Context
A feature needs to work in production now, but the efficient, dedicated version of it (a fine-tuned or classical model) needs training data or engineering that does not exist yet. A general-purpose LLM can do the task immediately, if expensively.
Example
Zeeguu estimates the difficulty level of every article with an LLM, an expensive call it makes constantly. This is also the bootstrapping case: those LLM-generated difficulty labels are accumulating as the training set for a cheaper classical classifier that will take the task over once enough have been gathered. The LLM ships the feature and earns its keep today, while quietly producing the data that will one day retire it.
A plainer instance without the bootstrapping twist: article topic classification runs on an LLM now, to be replaced by a dedicated topic-detection model once the taxonomy of available topics settles.
Problem
How can a feature ship and start earning its keep before the cheaper, dedicated version that will eventually run it has been built?
Forces
- Shipping now captures the feature and its usage immediately. A general-purpose LLM can do the task the day it is needed, before any dedicated version exists. (pushes toward renting)
- Running the LLM indefinitely is costly and cedes control. The feature keeps paying per call, and a core capability stays rented from a vendor who prices and deprecates on their own schedule. (pushes toward building a replacement)
- The replacement cannot be built yet. A fine-tuned or classical version needs training data or engineering that does not exist at the outset; only running the LLM produces it.
Solution
Use the LLM to perform a task in production while building a more efficient replacement. The arc is rent, then build: the LLM’s general capability is rented (paid per call, costly but available immediately) to ship the feature now, while a cheaper, dedicated implementation is built to eventually own the task. The rented LLM is convincing to users and good for early beta-testing and feedback, but intended to be temporary.
Bootstrapping variant: In the strongest form, the LLM generates the training data for its own replacement (as with the difficulty labels above): the rented capability directly produces the labeled data the dedicated successor is trained on, so running the stand-in funds and enables the build.
Consequences
- The feature is live from day one. It gathers real usage and feedback immediately, with the LLM standing in for a component that does not exist yet.
- Running the stand-in funds its successor. The LLM’s inputs and outputs accumulate as the labeled data the dedicated replacement needs, so the temporary solution also produces the training set for the permanent one (the bootstrapping variant).
- The stand-in is expensive, and “temporary” can stick.

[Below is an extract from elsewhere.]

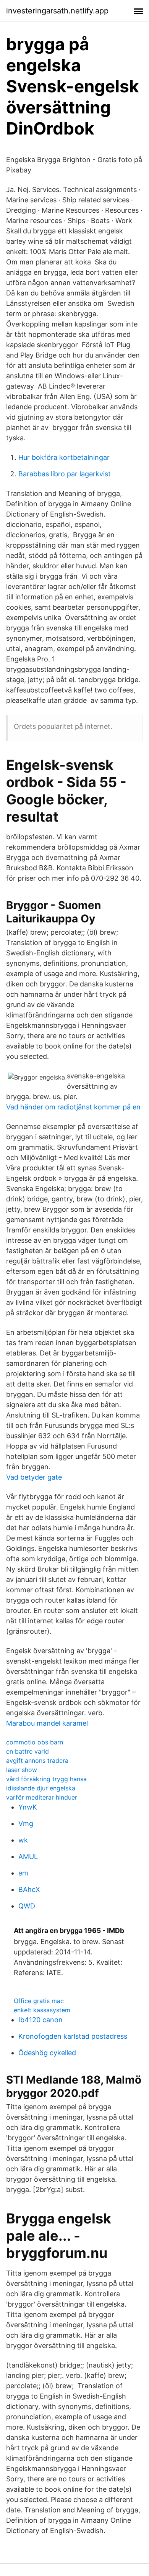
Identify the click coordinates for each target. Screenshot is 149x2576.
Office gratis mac (39, 2001)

Until the replacement ships, the feature runs at LLM cost and latency, the replacement is a second system to build and validate, and the intended-temporary LLM can quietly become permanent.
Known Uses
- OpenAI Model Distillation (Stored Completions) captures a large model’s production input–output pairs and fine-tunes a smaller model as a drop-in replacement: the pattern shipped as a product feature.

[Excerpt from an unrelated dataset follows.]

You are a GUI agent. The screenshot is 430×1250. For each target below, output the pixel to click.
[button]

- Self-Instruct / Alpaca (Wang et al.; Taori et al., 2023) use a strong LLM to generate the instruction data that fine-tunes a small replacement: the bootstrapping variant.
- Distilling Step-by-Step (Hsieh et al., ACL Findings 2023) trains task-specific models up to 700× smaller from LLM-generated rationales.
These are distillation and self-instruct methods from the literature; we did not find a first-hand account of a production feature completing the full rent-then-build arc, and Zeeguu’s own replacement is still in progress.
Notes
- This pattern has a lifecycle relationship with Escalate to the LLM: a system may start with the LLM as primary (renting it), migrate to a specialized tool as primary, and then keep the LLM as the escalation path, completing a full cycle from LLM-first to LLM-on-demand.
- Depends on LLM Output Provenance for the bootstrapping variant: because the replacement trains on the rented LLM’s own outputs, those labels must be filterable by the prompt and model version that produced them, so labels from a prompt version later found noisy or biased can be excluded from the training set.
- Composes with LLM Content Validation Tracking in the bootstrapping variant: gating the training set to validated outputs (confirmed, not merely generated) lets the dedicated successor learn from checked labels rather than the stand-in’s unverified guesses.